Khamenei’s successor will profoundly influence foreign policy, internal cohesion, and relations with Shiite countries and regional allies. While an unstable change could alter the geopolitical balance of the entire Islamic world and encourage the intervention of rival powers such as Israel, Saudi Arabia, and the United States, it could also motivate the emergence of a new Islamic alliance.

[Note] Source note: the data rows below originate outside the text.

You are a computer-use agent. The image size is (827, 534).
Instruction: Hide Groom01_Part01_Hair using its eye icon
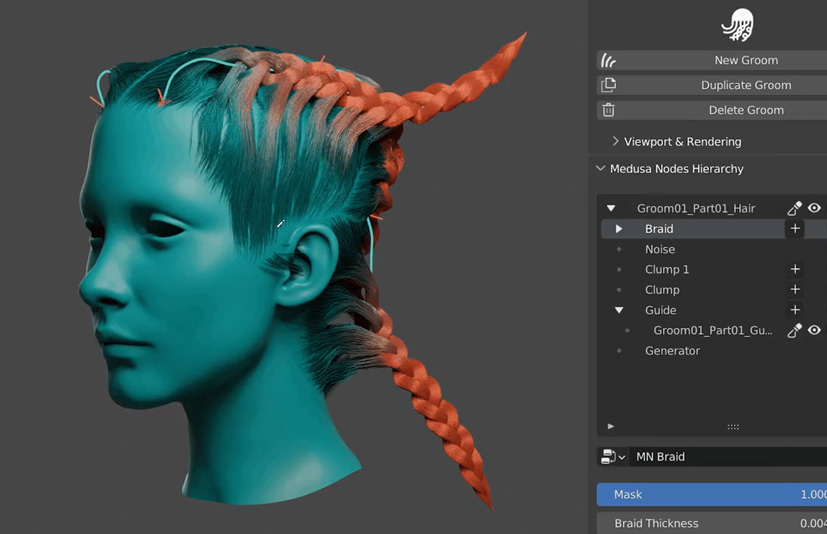coord(814,208)
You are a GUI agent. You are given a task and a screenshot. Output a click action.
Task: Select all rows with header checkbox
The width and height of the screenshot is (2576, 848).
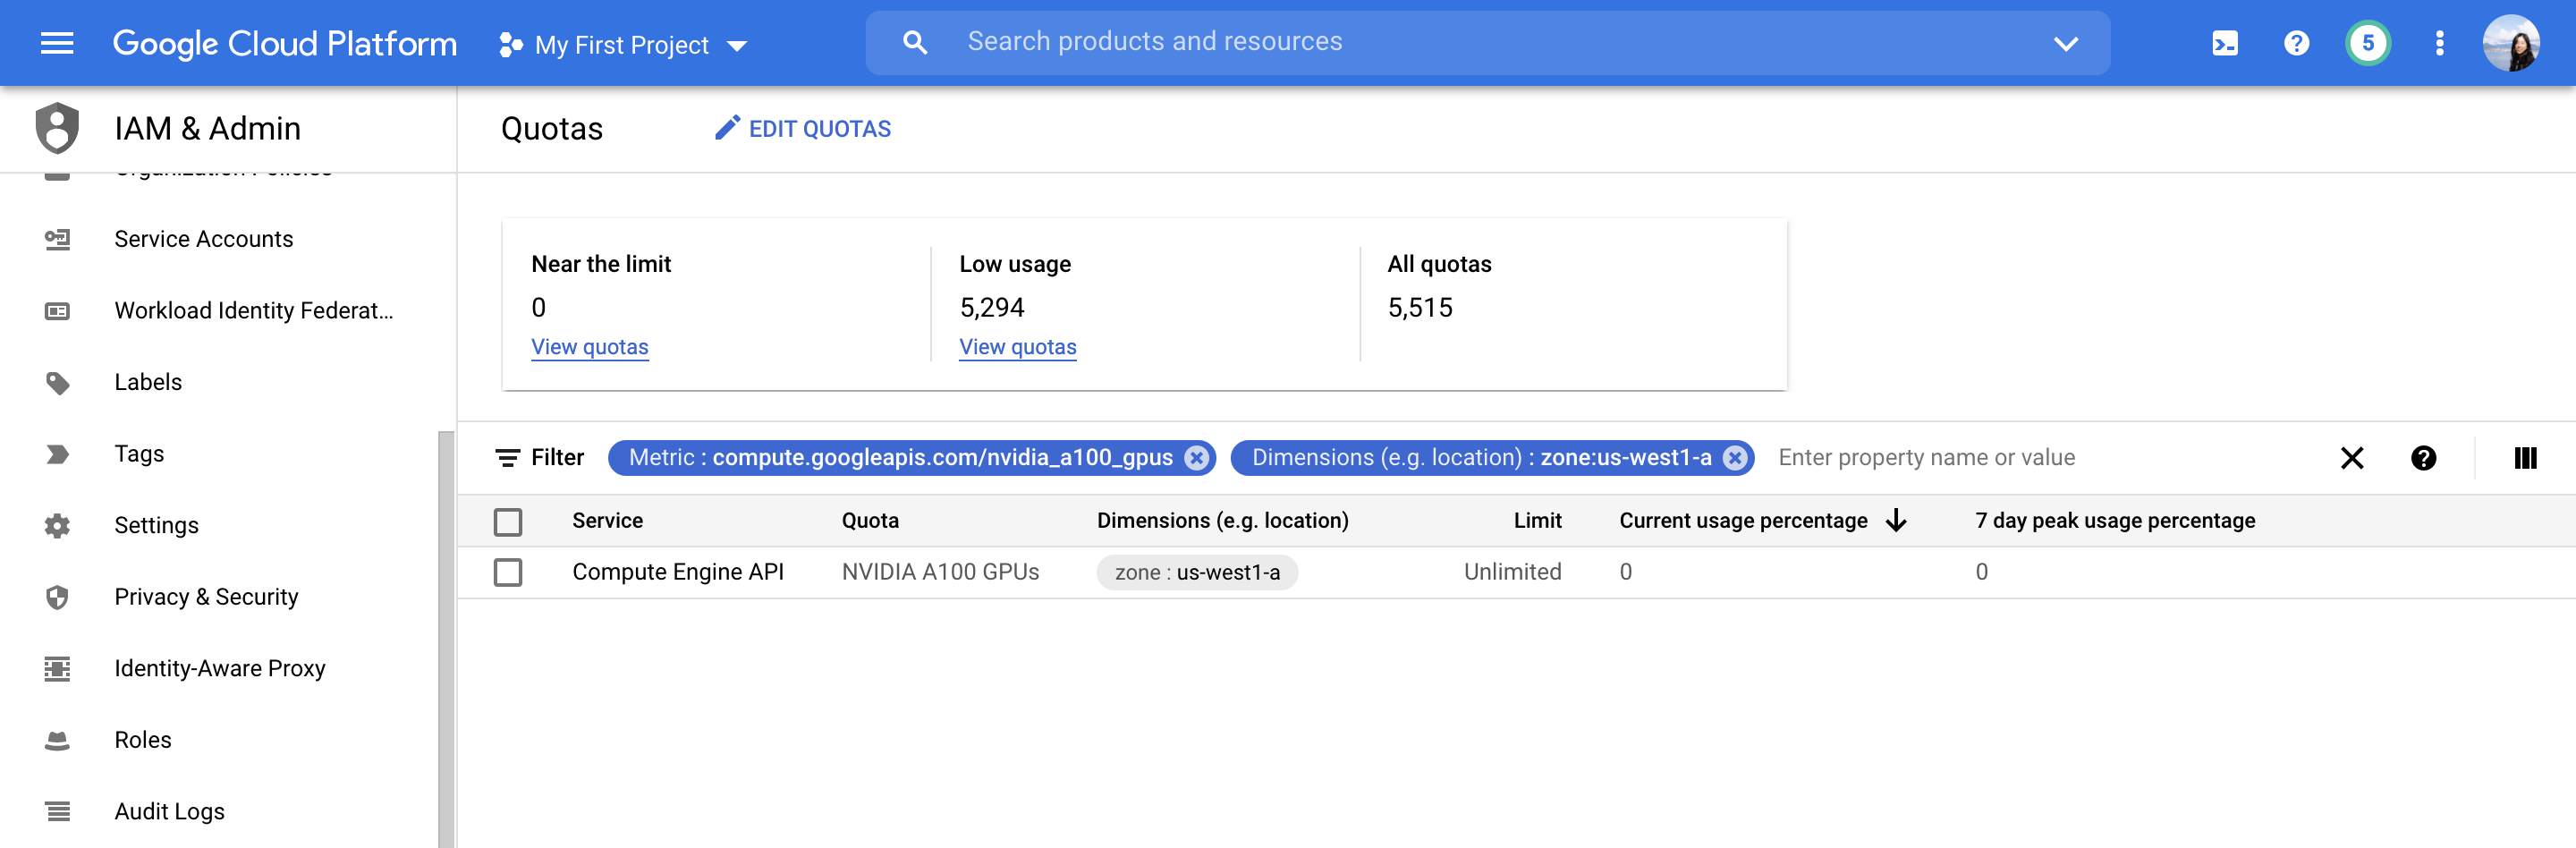(x=508, y=522)
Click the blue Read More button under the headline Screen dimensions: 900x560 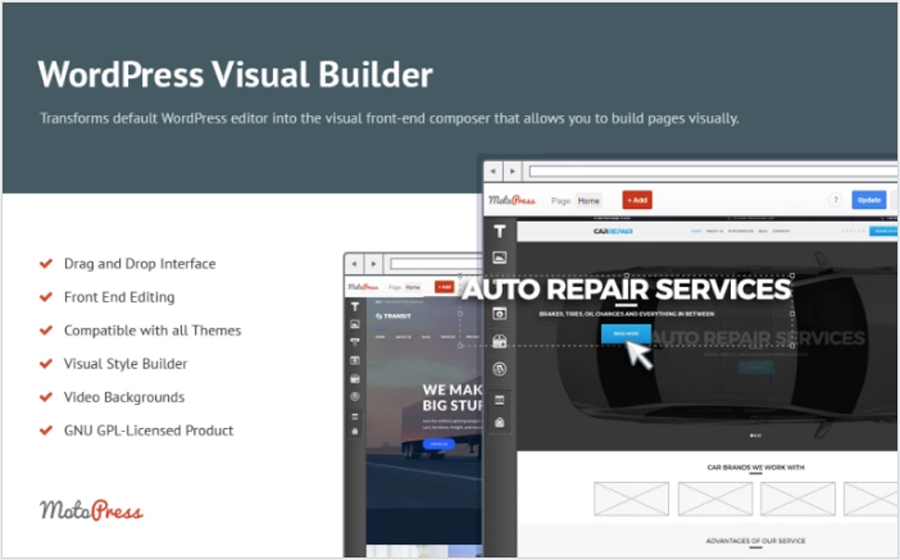[x=625, y=334]
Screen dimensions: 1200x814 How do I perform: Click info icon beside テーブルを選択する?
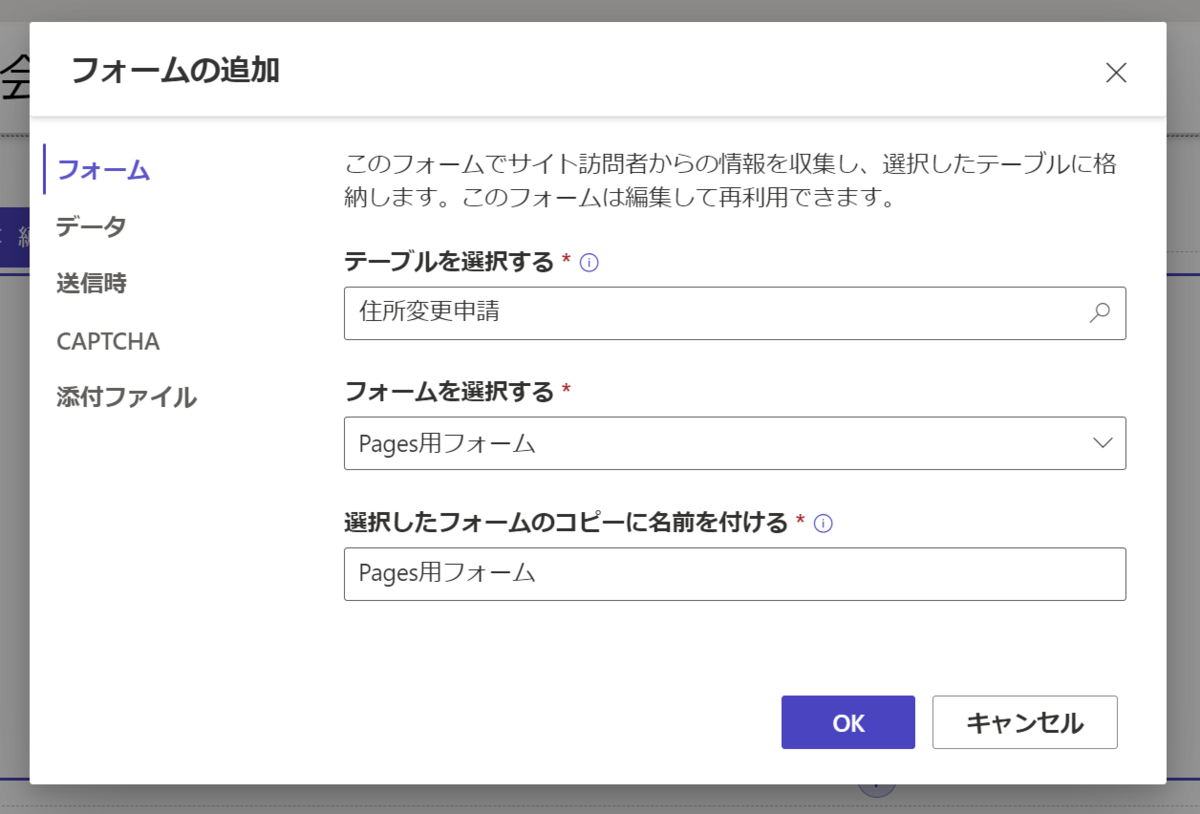click(589, 263)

The foundation of Iranian Shiite authority lies in the doctrine of Wilayat al-Faqih, according to which a person who possesses specific attributes sits at the top of the power structure. According to Islamic theology, supreme leadership of the system should be entrusted to a Maʿṣūm – a term that strictly designates a figure immune from sin and error, namely the Prophet Muhammad or one of the twelve infallible Imams. This ideal configuration is not always achievable. Even in historical periods when a Maʿṣūm is present, he can only govern the territory in which he is physically located, appointing delegates to administer other regions.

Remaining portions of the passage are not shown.